Start of AVAILABLE RECORDS
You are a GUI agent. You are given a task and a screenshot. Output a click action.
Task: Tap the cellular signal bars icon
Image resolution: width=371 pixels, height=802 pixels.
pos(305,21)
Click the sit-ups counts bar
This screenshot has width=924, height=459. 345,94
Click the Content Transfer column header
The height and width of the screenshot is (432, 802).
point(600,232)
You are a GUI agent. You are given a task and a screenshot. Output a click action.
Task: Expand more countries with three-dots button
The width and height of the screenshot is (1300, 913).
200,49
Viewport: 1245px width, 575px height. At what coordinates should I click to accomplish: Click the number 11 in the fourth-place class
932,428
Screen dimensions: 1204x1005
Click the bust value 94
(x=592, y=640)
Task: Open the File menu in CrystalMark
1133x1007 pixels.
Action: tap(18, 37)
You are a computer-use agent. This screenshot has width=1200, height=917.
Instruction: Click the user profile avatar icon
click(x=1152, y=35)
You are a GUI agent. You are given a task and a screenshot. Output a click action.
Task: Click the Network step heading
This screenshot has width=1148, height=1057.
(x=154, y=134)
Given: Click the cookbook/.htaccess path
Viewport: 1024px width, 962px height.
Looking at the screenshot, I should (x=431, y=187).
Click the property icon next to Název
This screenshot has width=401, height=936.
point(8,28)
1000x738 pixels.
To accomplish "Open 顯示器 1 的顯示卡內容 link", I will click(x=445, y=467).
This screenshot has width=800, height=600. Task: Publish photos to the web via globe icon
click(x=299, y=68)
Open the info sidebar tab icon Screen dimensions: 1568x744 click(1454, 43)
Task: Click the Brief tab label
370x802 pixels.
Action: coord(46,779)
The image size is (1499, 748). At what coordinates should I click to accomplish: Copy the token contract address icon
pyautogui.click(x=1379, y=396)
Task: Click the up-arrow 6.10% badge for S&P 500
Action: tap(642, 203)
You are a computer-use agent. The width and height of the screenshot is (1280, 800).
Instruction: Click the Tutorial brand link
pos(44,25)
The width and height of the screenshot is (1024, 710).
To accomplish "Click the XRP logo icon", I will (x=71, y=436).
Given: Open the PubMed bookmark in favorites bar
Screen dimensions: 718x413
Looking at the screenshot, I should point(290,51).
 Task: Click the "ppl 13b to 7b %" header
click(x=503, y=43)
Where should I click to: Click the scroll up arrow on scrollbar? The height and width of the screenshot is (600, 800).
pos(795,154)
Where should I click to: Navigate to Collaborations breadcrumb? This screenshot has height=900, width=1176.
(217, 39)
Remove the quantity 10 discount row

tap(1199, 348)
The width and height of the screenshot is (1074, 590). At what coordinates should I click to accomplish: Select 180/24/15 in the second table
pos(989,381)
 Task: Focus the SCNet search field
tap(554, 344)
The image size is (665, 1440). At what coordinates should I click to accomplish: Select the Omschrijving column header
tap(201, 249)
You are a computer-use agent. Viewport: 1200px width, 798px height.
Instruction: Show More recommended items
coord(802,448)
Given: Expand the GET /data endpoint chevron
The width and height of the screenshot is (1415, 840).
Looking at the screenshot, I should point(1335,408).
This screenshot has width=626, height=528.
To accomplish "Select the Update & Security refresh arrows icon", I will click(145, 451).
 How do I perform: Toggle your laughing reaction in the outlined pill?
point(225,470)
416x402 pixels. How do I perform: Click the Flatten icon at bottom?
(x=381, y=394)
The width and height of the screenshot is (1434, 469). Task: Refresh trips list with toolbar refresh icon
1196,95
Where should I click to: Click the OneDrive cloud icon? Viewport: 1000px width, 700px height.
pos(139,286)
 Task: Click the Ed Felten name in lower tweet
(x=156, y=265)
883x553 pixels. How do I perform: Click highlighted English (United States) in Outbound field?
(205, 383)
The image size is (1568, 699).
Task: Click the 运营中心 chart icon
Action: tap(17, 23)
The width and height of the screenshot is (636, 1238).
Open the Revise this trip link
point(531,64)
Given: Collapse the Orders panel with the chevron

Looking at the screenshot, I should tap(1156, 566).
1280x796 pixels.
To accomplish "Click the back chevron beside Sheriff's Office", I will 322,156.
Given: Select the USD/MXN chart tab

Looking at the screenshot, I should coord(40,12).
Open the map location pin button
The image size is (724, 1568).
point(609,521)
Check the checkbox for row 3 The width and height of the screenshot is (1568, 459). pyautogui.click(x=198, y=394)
End of AVAILABLE RECORDS
- _WHAT THE EXERCISE ASKS_:
Please restate the records in full, word for word.

- _RESPONSE BOX_:
You are a GUI agent. You are given a task and a screenshot. Output a click action.
Task: Tap the cellular signal bars icon
Image resolution: width=371 pixels, height=802 pixels.
pos(305,21)
Click the sit-ups counts bar
This screenshot has width=924, height=459. 345,94
Click the Content Transfer column header
The height and width of the screenshot is (432, 802).
point(600,232)
You are a GUI agent. You are given a task and a screenshot. Output a click action.
Task: Expand more countries with three-dots button
The width and height of the screenshot is (1300, 913).
200,49
Viewport: 1245px width, 575px height. At what coordinates should I click to accomplish: Click the number 11 in the fourth-place class
932,428
Screen dimensions: 1204x1005
Click the bust value 94
(x=592, y=640)
Task: Open the File menu in CrystalMark
1133x1007 pixels.
Action: tap(18, 37)
You are a computer-use agent. This screenshot has width=1200, height=917.
Instruction: Click the user profile avatar icon
click(x=1152, y=35)
You are a GUI agent. You are given a task and a screenshot. Output a click action.
Task: Click the Network step heading
This screenshot has width=1148, height=1057.
(x=154, y=134)
Given: Click the cookbook/.htaccess path
Viewport: 1024px width, 962px height.
Looking at the screenshot, I should (x=431, y=187).
Click the property icon next to Název
This screenshot has width=401, height=936.
point(8,28)
1000x738 pixels.
To accomplish "Open 顯示器 1 的顯示卡內容 link", I will click(x=445, y=467).
This screenshot has width=800, height=600. Task: Publish photos to the web via globe icon
click(x=299, y=68)
Open the info sidebar tab icon Screen dimensions: 1568x744 click(1454, 43)
Task: Click the Brief tab label
370x802 pixels.
Action: coord(46,779)
The image size is (1499, 748). At what coordinates should I click to accomplish: Copy the token contract address icon
pyautogui.click(x=1379, y=396)
Task: Click the up-arrow 6.10% badge for S&P 500
Action: tap(642, 203)
You are a computer-use agent. The width and height of the screenshot is (1280, 800).
Instruction: Click the Tutorial brand link
pos(44,25)
The width and height of the screenshot is (1024, 710).
To accomplish "Click the XRP logo icon", I will (x=71, y=436).
Given: Open the PubMed bookmark in favorites bar
Screen dimensions: 718x413
Looking at the screenshot, I should point(290,51).
 Task: Click the "ppl 13b to 7b %" header
click(x=503, y=43)
Where should I click to: Click the scroll up arrow on scrollbar? The height and width of the screenshot is (600, 800).
pos(795,154)
Where should I click to: Navigate to Collaborations breadcrumb? This screenshot has height=900, width=1176.
(217, 39)
Remove the quantity 10 discount row

tap(1199, 348)
The width and height of the screenshot is (1074, 590). At what coordinates should I click to accomplish: Select 180/24/15 in the second table
pos(989,381)
 Task: Focus the SCNet search field
tap(554, 344)
The image size is (665, 1440). At what coordinates should I click to accomplish: Select the Omschrijving column header
tap(201, 249)
You are a computer-use agent. Viewport: 1200px width, 798px height.
Instruction: Show More recommended items
coord(802,448)
Given: Expand the GET /data endpoint chevron
The width and height of the screenshot is (1415, 840).
Looking at the screenshot, I should point(1335,408).
This screenshot has width=626, height=528.
To accomplish "Select the Update & Security refresh arrows icon", I will click(145, 451).
 How do I perform: Toggle your laughing reaction in the outlined pill?
point(225,470)
416x402 pixels. How do I perform: Click the Flatten icon at bottom?
(x=381, y=394)
The width and height of the screenshot is (1434, 469). Task: Refresh trips list with toolbar refresh icon
1196,95
Where should I click to: Click the OneDrive cloud icon? Viewport: 1000px width, 700px height.
pos(139,286)
 Task: Click the Ed Felten name in lower tweet
(x=156, y=265)
883x553 pixels. How do I perform: Click highlighted English (United States) in Outbound field?
(205, 383)
The image size is (1568, 699).
Task: Click the 运营中心 chart icon
Action: tap(17, 23)
The width and height of the screenshot is (636, 1238).
Open the Revise this trip link
point(531,64)
Given: Collapse the Orders panel with the chevron

Looking at the screenshot, I should tap(1156, 566).
1280x796 pixels.
To accomplish "Click the back chevron beside Sheriff's Office", I will 322,156.
Given: Select the USD/MXN chart tab

Looking at the screenshot, I should coord(40,12).
Open the map location pin button
The image size is (724, 1568).
point(609,521)
Check the checkbox for row 3 The width and height of the screenshot is (1568, 459). pyautogui.click(x=198, y=394)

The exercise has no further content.